Contaminated shrimp entered the aircraft in Lima, a year after a cholera outbreak began in Peru. Five passengers showed signs of the illness immediately after landing at Los Angeles International Airport. Several days later that number rose to 76. One of them, a man in his early seventies, died from the illness. The cholera on the contaminated food did not spread to other areas within the United States.

Even though the Peruvian caterer that provided the food to Aerolíneas Argentinas in Lima also provided service to other companies the same day and no signs of the illness were reported, Aerolíneas Argentinas blamed it for entering the contaminated food into the aircraft.
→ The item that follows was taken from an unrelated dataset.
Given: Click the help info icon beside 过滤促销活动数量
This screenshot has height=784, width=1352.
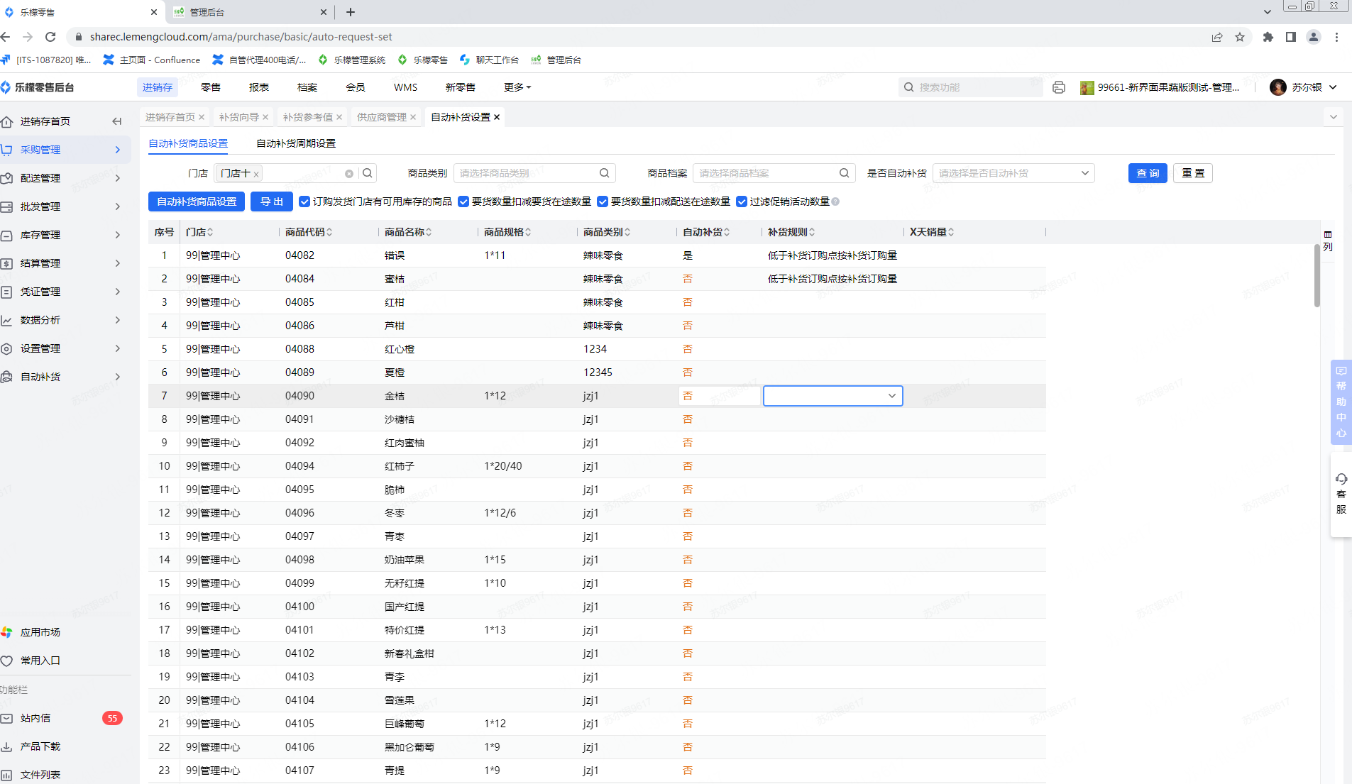Looking at the screenshot, I should [835, 202].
This led to a controversy that eventually ended with the airline banned from operating into Peruvian territory.

== Investigation and subsequent developments ==
An investigation by the Food and Drug Administration highlighted the problem patchwork of regulations for food safety.

The International Civil Aviation Organization (ICAO) stated that the responsibility for the safety of the operator organization is not changed by subcontracting of catering or other services to third parties.

In 1995, the World Health Organization in consultation with the ICAO and the International Maritime Organization developed explicit agreements on the management of transmission risks for cholera and other infectious diseases by air and sea. In 1998 this led to improvements in aircraft disinfection procedures.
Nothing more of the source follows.